TASK – Which lines in the items below contain the string "Click", matching case exactly? Pull out each of those lines in full.

Items listed in a dataset
——

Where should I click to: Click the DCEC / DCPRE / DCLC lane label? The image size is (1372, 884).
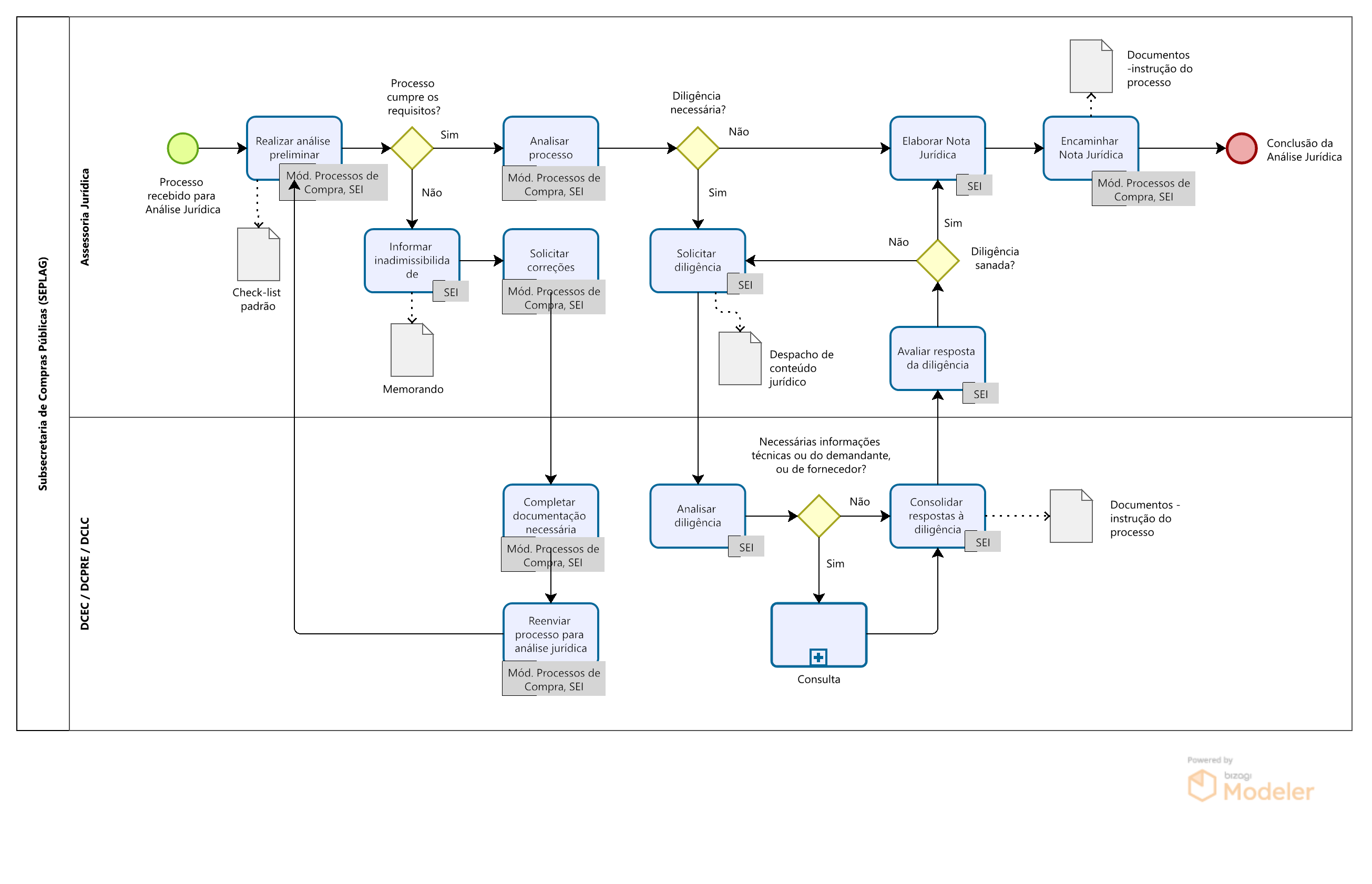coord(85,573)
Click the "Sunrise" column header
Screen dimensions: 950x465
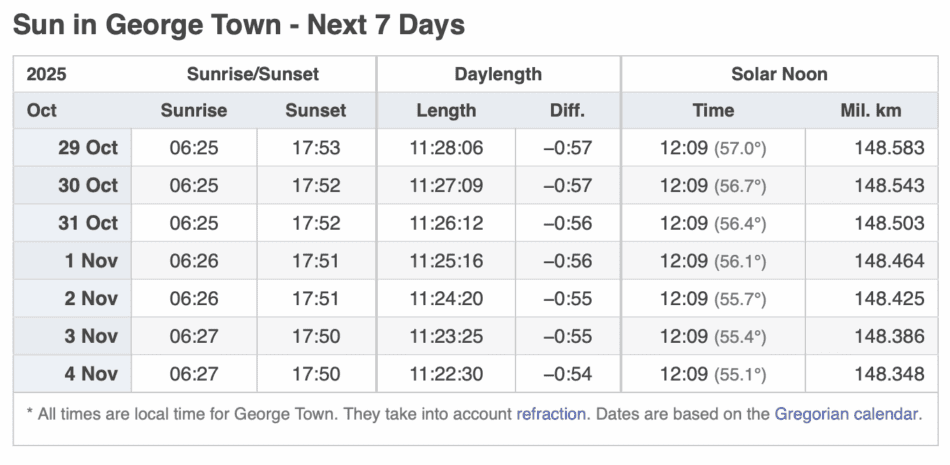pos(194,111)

——

EXERCISE OUTPUT –
Where should I click to: Click the DCEC / DCPRE / DCLC lane label? The image size is (1372, 884).
Click the "Sunrise" column header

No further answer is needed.